During a recent session, first, fourth and fifth grade students met in the library, found partners, chose books, then picked places to sit and read. Due to their popularity, students rotated from the tent and the umbrella to make sure everyone had opportunities to read there.
“It gives the older students fluency practice in reading, while the younger students build friendships,” said Rice. Lawson has students from Lusher and McCurdy elementary schools, which are both under construction this summer.
Many students chose “We Both Read” books, which feature two versions of the same story. On each left-hand page is a detailed story designed for older students and adults while the right-hand pages have a simplified version of the story for younger readers. Some of the available titles include, “Baseball Fever” and “The Big Tan Van” by Sindy McKay and “Fox’s Best Trick Ever” by Dev Ross.
Rice said the other part of the activity is designed as end-of-week reward/behavior incentives that promote following teacher’s directions, finishing school work and good attendance during summer school.
“The students meet again during Fun Fridays, a 25-minute activity, to share writing pieces or read books along with enjoying tasty treats,” said Rice. She added that each week featured a different theme. Teachers integrate the themes into math lessons, creative writing, read-aloud books and student books, said Rice.
“Summer at the Beach was Week 1 - students were seen counting seashells, subtracting with goldfish crackers, writing ocean and beach stories, and so on,” she explained. “The Fun Friday reward that week was a luau in the courtyard as students shared shark, hermit crab and other ‘beach’ stories. Hawaiian music played as students ended reward time with frozen treats. While students could wear beach shirts, a few grass skirts also showed up.”
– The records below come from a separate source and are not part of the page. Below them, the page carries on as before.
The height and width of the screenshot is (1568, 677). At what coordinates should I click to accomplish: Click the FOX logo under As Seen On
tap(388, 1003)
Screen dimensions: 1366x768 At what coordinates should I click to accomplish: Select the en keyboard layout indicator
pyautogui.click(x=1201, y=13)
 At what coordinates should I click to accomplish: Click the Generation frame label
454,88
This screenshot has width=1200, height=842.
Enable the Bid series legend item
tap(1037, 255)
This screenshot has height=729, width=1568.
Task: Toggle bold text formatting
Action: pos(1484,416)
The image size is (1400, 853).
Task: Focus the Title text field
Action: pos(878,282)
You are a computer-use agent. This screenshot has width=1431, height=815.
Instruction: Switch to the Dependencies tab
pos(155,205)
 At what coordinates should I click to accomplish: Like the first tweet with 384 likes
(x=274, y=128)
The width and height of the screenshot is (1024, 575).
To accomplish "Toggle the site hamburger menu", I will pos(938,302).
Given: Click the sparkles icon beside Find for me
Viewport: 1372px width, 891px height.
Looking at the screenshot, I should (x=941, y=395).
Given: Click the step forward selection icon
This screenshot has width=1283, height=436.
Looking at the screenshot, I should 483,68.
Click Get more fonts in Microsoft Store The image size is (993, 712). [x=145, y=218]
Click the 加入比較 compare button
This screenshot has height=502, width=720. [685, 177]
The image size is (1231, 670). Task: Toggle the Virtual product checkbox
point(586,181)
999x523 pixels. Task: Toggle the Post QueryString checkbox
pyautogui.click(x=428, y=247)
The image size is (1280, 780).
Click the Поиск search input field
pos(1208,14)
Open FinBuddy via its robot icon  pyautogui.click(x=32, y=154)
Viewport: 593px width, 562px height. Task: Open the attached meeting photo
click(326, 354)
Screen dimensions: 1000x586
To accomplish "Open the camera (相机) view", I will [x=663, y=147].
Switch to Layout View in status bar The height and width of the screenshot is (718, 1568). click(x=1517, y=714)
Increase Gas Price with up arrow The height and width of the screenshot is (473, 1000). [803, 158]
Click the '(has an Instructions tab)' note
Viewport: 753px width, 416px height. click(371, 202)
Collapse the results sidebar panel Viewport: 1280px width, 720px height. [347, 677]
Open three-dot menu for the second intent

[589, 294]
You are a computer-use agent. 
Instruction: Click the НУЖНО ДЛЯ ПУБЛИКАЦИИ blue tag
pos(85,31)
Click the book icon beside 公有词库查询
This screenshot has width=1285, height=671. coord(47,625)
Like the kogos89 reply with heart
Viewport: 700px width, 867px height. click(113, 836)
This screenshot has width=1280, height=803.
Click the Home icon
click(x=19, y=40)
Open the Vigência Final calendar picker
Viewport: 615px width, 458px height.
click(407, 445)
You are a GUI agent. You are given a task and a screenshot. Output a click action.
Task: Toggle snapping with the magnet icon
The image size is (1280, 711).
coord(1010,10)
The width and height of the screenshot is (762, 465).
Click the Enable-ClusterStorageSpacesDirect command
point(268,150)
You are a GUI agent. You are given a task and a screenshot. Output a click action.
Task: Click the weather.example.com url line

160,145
Rice said the second week featured a zoo theme. Students in some classrooms wrote animal stories while other students researched facts about specific zoo animals. The Fun Friday rewards were zoo animal reading stations and animal cracker snacks. Students could also bring a favorite stuffed animal to school that day.
During the third week, Rice said the students enjoyed summer camping when they wrote fictional campfire or personal narrative camping stories. The Fun Friday activity included sharing these campfire stories, making s’mores and bringing flashlights to read with in the classrooms.
For the final week of summer school, the topic is St. Louis. Students will write stories about how they celebrate summer. The activity will include wearing St. Louis Cardinal baseball attire, sharing summer writing pieces and popcorn treats.